The national holiday, held every year on April 30, will commemorate the 45th anniversary of the liberation of Saigon, also known as the fall of Saigon, now called Ho Chi Minh City, which marked the end of the Vietnam War.
The main ceremony began at 8 a.m. local time here in the commercial hub in Vietnam’s south. But large parades have been canceled and many exhibitions will be held online amid the lingering risk of coronavirus infection.
“Each location which attends and follow the event online have a maximum of 30 guests and officials, including leaders and representatives from a variety groups in each location,” according to the city’s guidelines, which list members of the armed forces, intellectuals, war veterans and representatives of farmers, youths and Vietnamese living overseas.
Nguyen Thi Kim Ngan, the incumbent chairwoman of the National Assembly and First Deputy Prime Minister Truong Hoa Binh were among the high-ranking attendees from Hanoi.
Hanoi had good reason to declare victory against the coronavirus and press ahead with the online celebration. Vietnam is set to decide its next leadership in January during its twice-a-decade Communist Party convention, meaning leaders have to balance economic recovery and a return to normalization with prevention of a new outbreak.
About 6,000 people participated in the main event five years ago.
This year, Vietnamese will be able to follow the activities from separate locations, such as the headquarters of the municipal Party Committee, the People’s Council and People’s Committee, and the local committee of the Vietnam Fatherland Front. Main locations will be set up at the Reunification Hall and the Tank 390 exhibition stage at the Independence Palace, the home and workplace of South Vietnam’s president during the Vietnam War. All activities will be televised nationwide and livestreamed on digital platforms.

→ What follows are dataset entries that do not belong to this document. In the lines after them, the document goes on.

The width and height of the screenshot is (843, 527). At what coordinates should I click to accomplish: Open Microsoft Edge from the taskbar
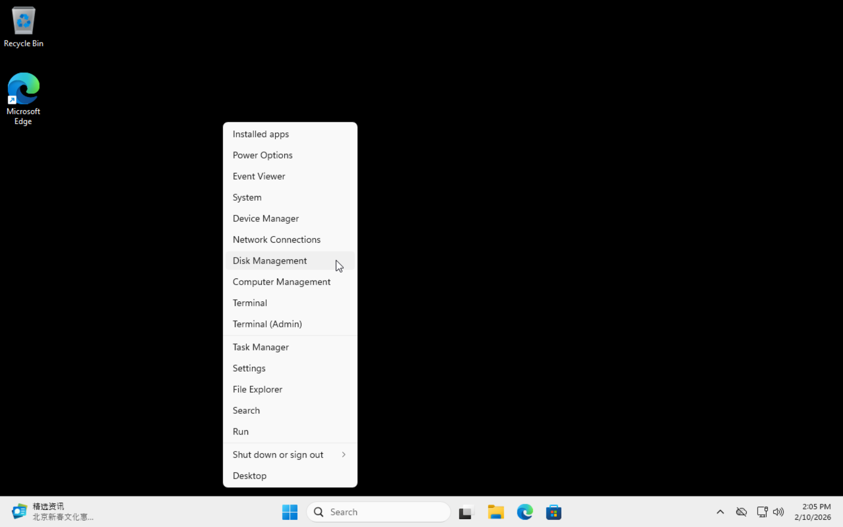(524, 512)
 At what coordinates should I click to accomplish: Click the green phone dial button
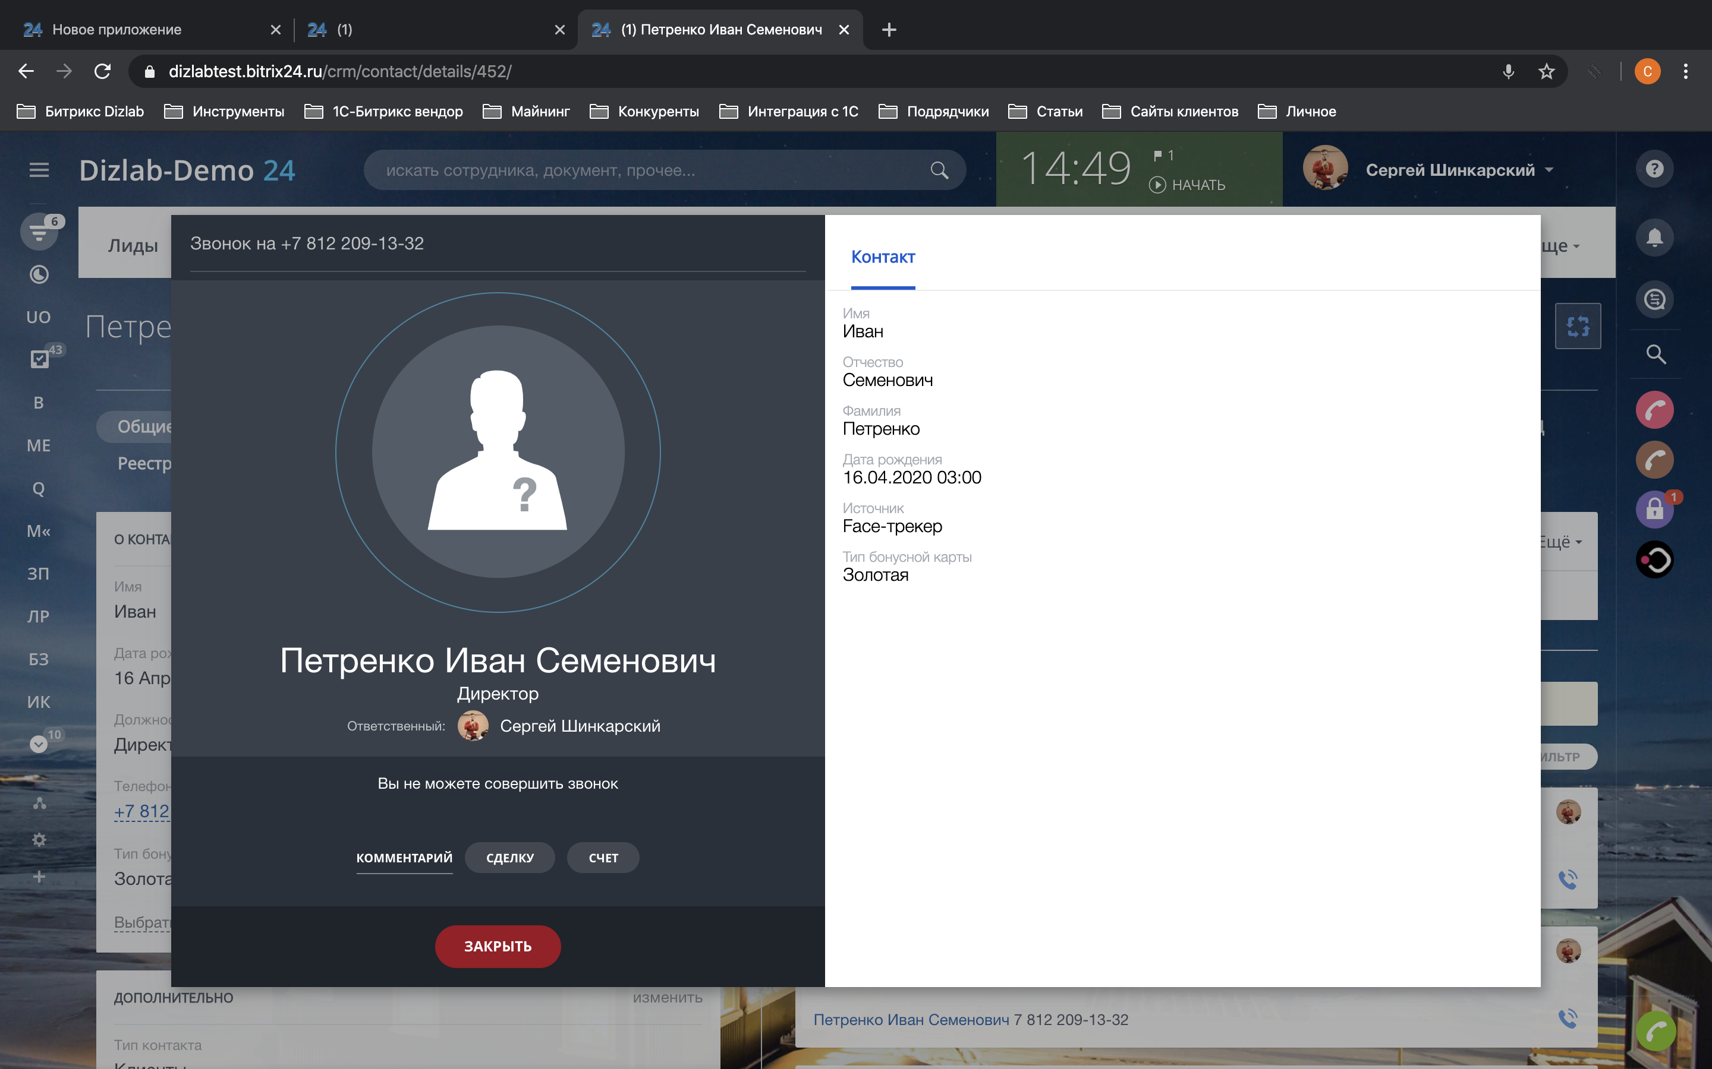1655,1032
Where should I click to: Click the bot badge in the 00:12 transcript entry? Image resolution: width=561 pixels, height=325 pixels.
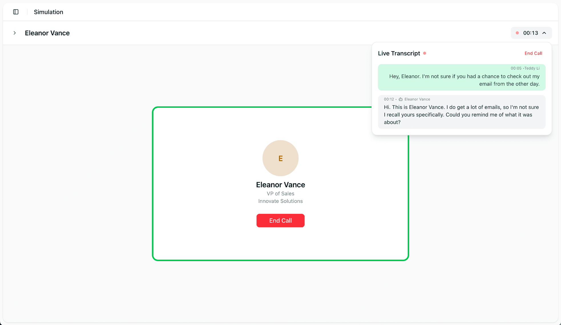401,99
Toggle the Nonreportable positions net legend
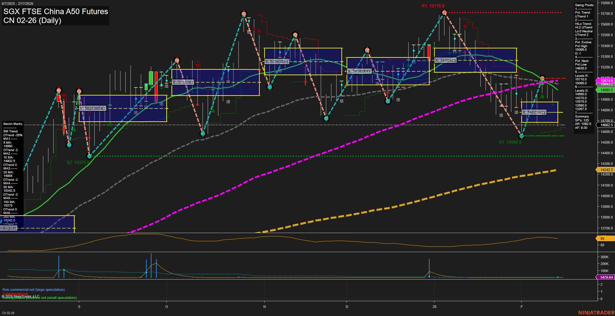Screen dimensions: 615x316 point(38,298)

City leaders conducted some activities on Wednesday, such as paying tribute to fallen soldiers at cemeteries and offering incense and flowers to memorialize Ton Duc Thang, the last president of North Vietnam and the first president of the reunified country.

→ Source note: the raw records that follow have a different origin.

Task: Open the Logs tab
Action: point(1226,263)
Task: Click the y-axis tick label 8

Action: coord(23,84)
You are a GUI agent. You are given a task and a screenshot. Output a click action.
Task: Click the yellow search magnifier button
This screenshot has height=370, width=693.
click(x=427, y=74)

Sideline activities, including a photo exhibition, will also be shown online at the municipal Party Committee and People’s Committee, Ho Chi Minh City’s government website, and the websites of city departments and organizations. Public music performances will be canceled due to the continuing ban on large gatherings.
The Communist Party-led country considers Reunification Day a key event, this year marking the victory of North Vietnam’s military against southern forces in 1975. The event was previously called Liberation Day but was recently renamed Reunification Day, which political observers said was a way to help Hanoi promote a reconciliation plan as well as move closer to the U.S. in its diplomacy.
The holiday comes after Vietnam eased restrictions meant to stop the coronavirus outbreak. On April 22, Prime Minister Nguyen Xuan Phuc told his cabinet “the country has moved to a new period [of] long-term epidemic prevention and control” while “allowing socio-economic development and ensuring that people are ready to adapt in the context of a well-controlled COVID-19.”
In the absence of a vaccine and specific treatment for COVID-19, Vietnamese people need to learn to live with the disease, gradually creating a “new normal” amid the pandemic, Phuc said.
“The online celebration can be seen as part of the [government’s] overall precaution measures,” Phung Anh Tuan, managing director of Ho Chi Minh-based law firm VCI Legal, told the Nikkei Asian Review. “Unlike New Zealand, I am not aware of any official victory announcement against COVID-19 from [Hanoi and Ho Chi Minh City] city leaders. Instead, there is a government-level easing of social distancing so things can gradually return to normal,” he added.